Since we first wrote about AB  2047, a bill targeting 3D printers for the rare, impractical, and already outlawed practice of manufacturing firearms without a license, it has picked up several amendments. Some are welcome changes, but most have only highlighted the technocratic absurdity of the proposed scheme. Our core concerns—that this mandate censors lawful speech, builds out corporate surveillance, and criminalizes open source experimentation—have not been remedied. 

Removes criminalization of resale

Starting with one silver lining, the current bill includes a carveout for the private resale of devices. The original bill would have made it a criminal offense for an individual to resell 3D printers purchased before this mandated censorship and surveillance software. This is a clear win for the 3D-printing community, but it is unfortunately not enough.

Ineffective carveouts for open source

One of the most dangerous aspects of the bill is that it criminalizes individual users for common practices, like creating and using alternative open source programs with their 3D printer. New amendments provide a carveout for the use of an open source tool, but only if it includes compliant censorship software. The bill burdens open source developers with ambiguous and unrealistic standards for print blocking, and continues to create a chilling effect for open source users.

Removes any actual requirement to work

To reiterate—there is no world where the mandated technology actually works as intended. It will both block lawful use of 3D printers, and allow firearms to be printed by anyone determined to do so. There is no amendment that can change this reality.

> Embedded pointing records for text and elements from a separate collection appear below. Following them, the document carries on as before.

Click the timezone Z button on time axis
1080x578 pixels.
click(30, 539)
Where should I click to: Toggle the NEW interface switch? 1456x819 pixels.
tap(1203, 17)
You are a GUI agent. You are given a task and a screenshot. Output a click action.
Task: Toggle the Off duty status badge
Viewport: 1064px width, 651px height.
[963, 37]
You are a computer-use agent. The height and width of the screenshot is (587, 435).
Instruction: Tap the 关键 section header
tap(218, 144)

Instead, the current bill simply drops the pretense that this mandate is expected to work. The performance standard of algorithms changed from “effectively prevent[ing] a technically skilled user from evading [the algorithm]” to “substantially reduce the likelihood of foreseeable circumvention attempts…” The bill will still require all prints to be surveilled, but instead of testing efficacy against a skilled user, it just plays whack-a-mole with the (literally) infinite number of circumventions that any user can employ. 

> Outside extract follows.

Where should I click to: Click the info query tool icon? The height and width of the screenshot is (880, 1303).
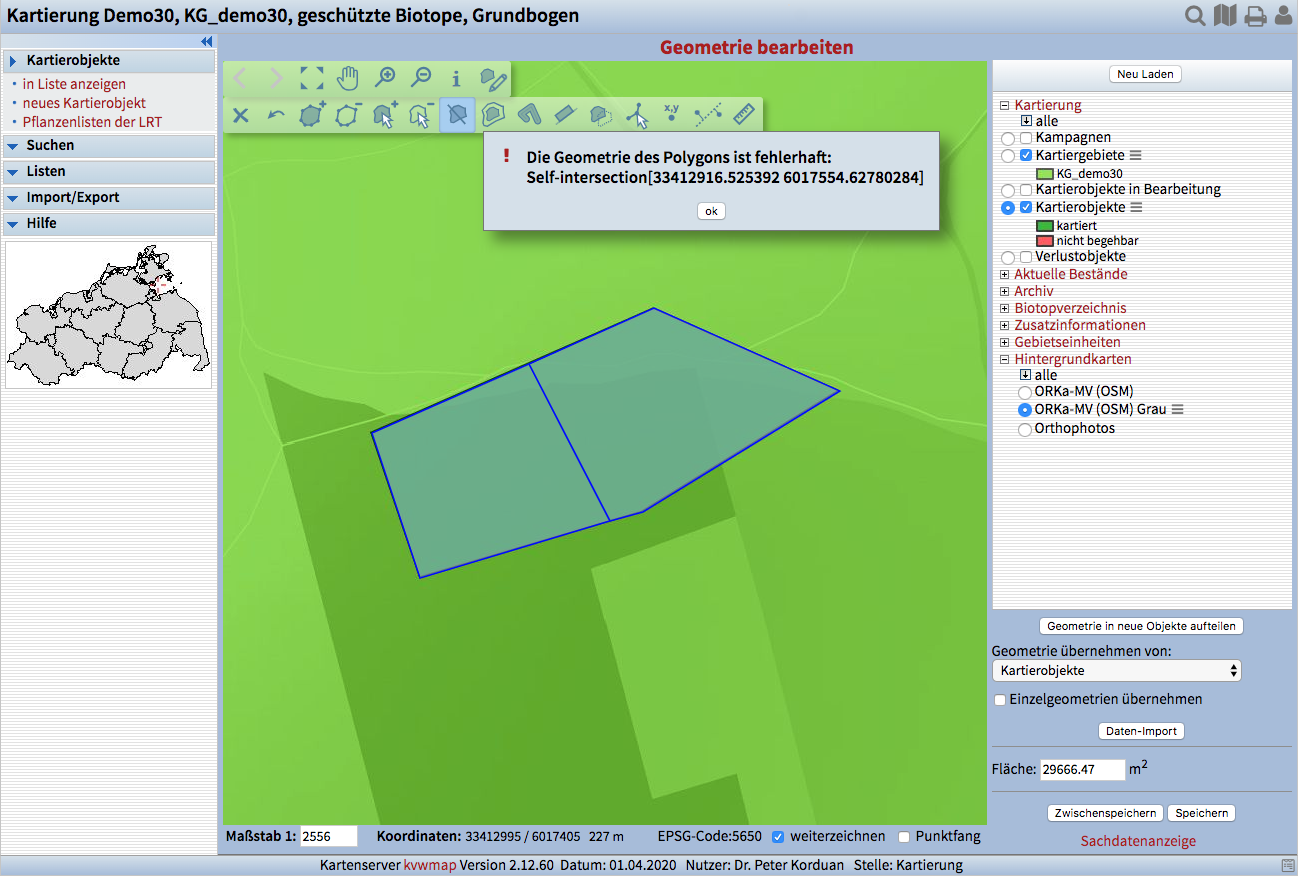point(456,78)
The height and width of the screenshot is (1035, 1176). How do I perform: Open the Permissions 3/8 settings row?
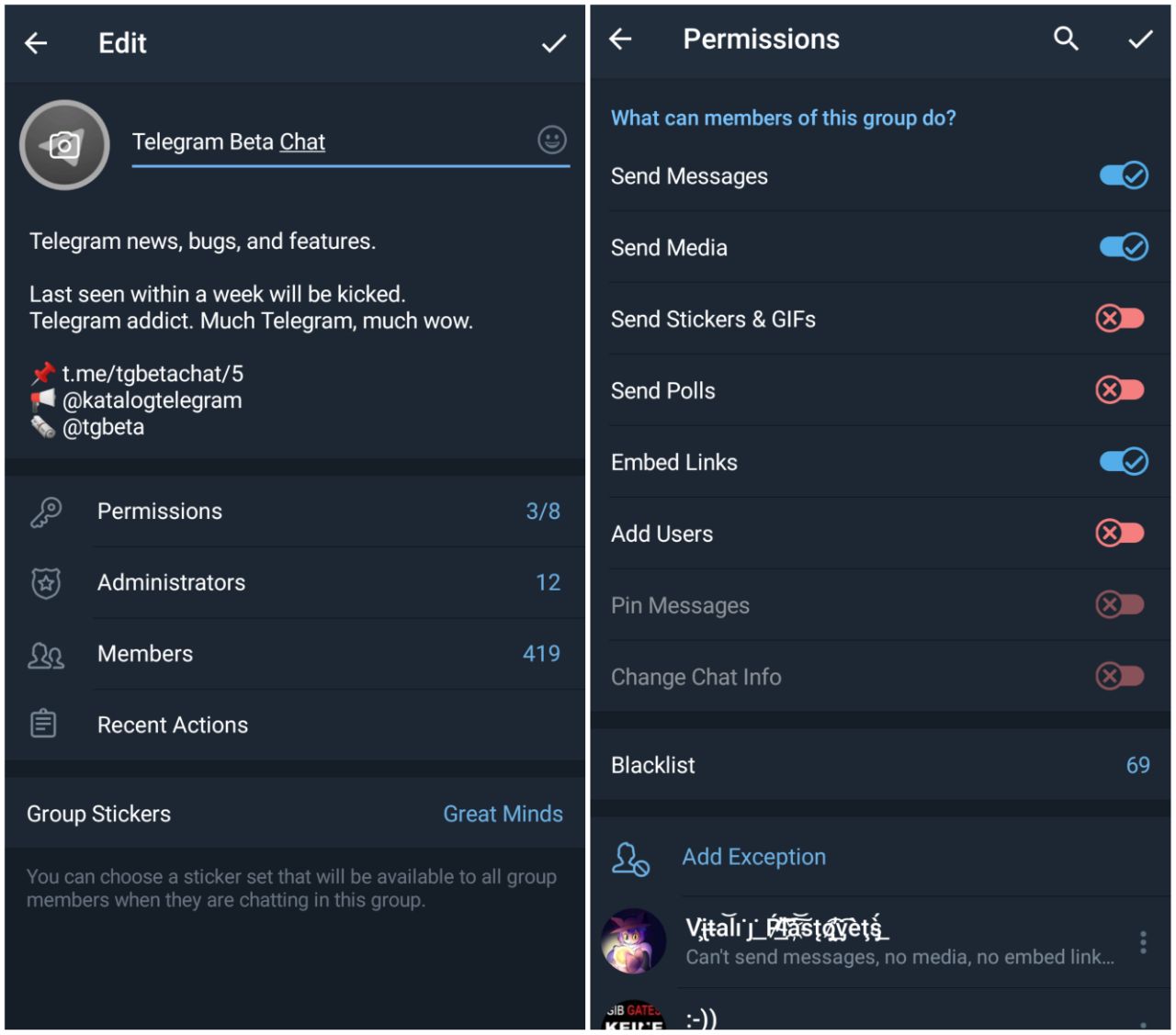[x=294, y=512]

Further, the bill now leaves us with an unclear process that relies on non-governmental third parties to define standards, and now relies on manufacturers and resellers to self-police.

Hollywood gets a cut

The bill includes yet another carve out for commercial users. This time for the entertainment industry, which makes extensive use of 3D printers for props and costumes. 

That’s fine for big studios, but it leaves out indie filmmakers, cosplayers, and many other small creators. 

This is simply a defensive edit to limit corporate opposition. There isn’t a clear division in 3D-printing between consumer and commercial tools. These are general purpose tools which might be picked up by a prop department of a big studio, or an artist getting ready for Comic Con. Indeed consumer level products are not only used by amateur artists and engineers developing their skills. Commercial 3D printers, like their traditional 2D equivalents, are frequently used in workplaces, as well as by professionals honing their skills or just trying to get some work done at home. 

Commercial carveouts hands printer manufacturers the ability to sell a more expensive tier of printers, locking-in and up-charging their commercial customers. Some of those customers will choose to buy general retail versions, but that carries its own price: increased risk of IP theft as all printed files are surveilled the same way they are for hobbyists. That means a real risk of businesses leaking any prototypes or new designs to not only the printer manufacturer, but potentially snooping governments and/or the general public through data breaches.

Demand  your senator oppose AB 2047

This updated version of AB 2047 downgrades performance standards and removes oversight while still threatening privacy and choice for users of 3D printers. A printer surveillance system won’t work for its intended purpose, and will only harm law abiding users. 

Act now to demand your senators to vote no on this ineffective and invasive bill.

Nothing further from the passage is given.